5.11.2012

STIMULUS

Seperti kehilangan nyali untuk menulis. Seperti mati suri. Seperti terkena cikungunya hingga mematikan sendi-sendi.

Sebenarnya banyak yang bisa termuat, sangat banyak malah. Namun, lagi-lagi persoalan ada pada stimulus. Tentang bagaimana seorang yang mencoba sahaja, mencabangkan pikirannya kemana-mana. Sedang stimulus yang bak katalis tak nampak. Atau pikiran-pikiran ini yang tak mencoba melihat sekeliling, tak memekakan diri.

Kita bahas si stimulus, bagaimana ia ada dan tiada. Stimulus seperti makhluk lain dari planet lain, tak biasa dan aneh. Mungkin saja dipengaruhi pikiran-pikiran inangnya yang tak mau tahu dunia. Inangnya yang membuat stimulus beraksi, stimulus juga membuat inangnya beraksi. Ini semacam mutualisme yang disadari atau tidak ia akan terus berada, ditempatnya.

Stimulus bukan orang yang ekstrofet yang mau membagi kisah dengan siapapun. Ia lebih pendiam dan dalam kediamannya ia mendekorasi pikiran inangnya tentang sesuatu yang inangnya mau. Kadang dengan warna-warni pastel atau malah hitam muram tanpa lampu. Seperti ketika Romeo dan Juliet saling mencintai, ia mendadak merah muda. Atau ketika Mein Fuhrer bunuh diri, ia hitam pekat.

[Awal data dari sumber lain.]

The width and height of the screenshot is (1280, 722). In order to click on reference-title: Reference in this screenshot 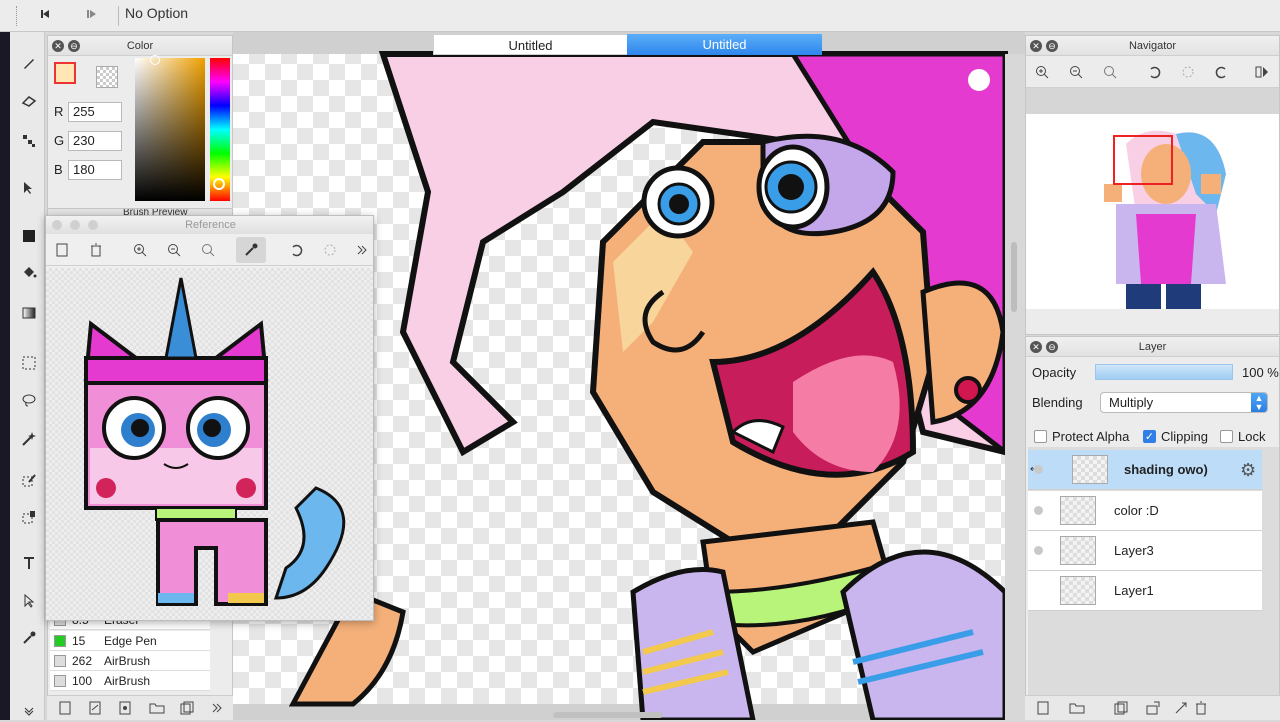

Bukan, ia bukan diperbudak inangnya. Ia hanya menjalankan takdir Tuhan, firmanNya. Tuhan meyertakannya pada inangnya agar setiap yang dilakukan inangnya dapat ia ketahui. Sementara tugas si inang jauh lebih mudah, hanya menyadari keberadaannya dengan berbagai indera yang dipunyai. Indera belum cukup hebat, maka Tuhan Maha Pengasih. Dia tambahkan indera keenam, ketujuh, kedelapan, terserah inangnya mau taruh posisi mana stimulus. Benar, ia juga termasuk indera.

Membicarakannya akan menjadi sedikit tabu, karena ia adalah karya khusyuk Nya. Kalian tak pernah meragukan Tuhan pernah tidak khusyuk melakukan sesuatu, bukan? Apapun namanya, ia lah misteriNya. Tuhan dengan segala sesuatu yang misterius, Ia Maha Misterius.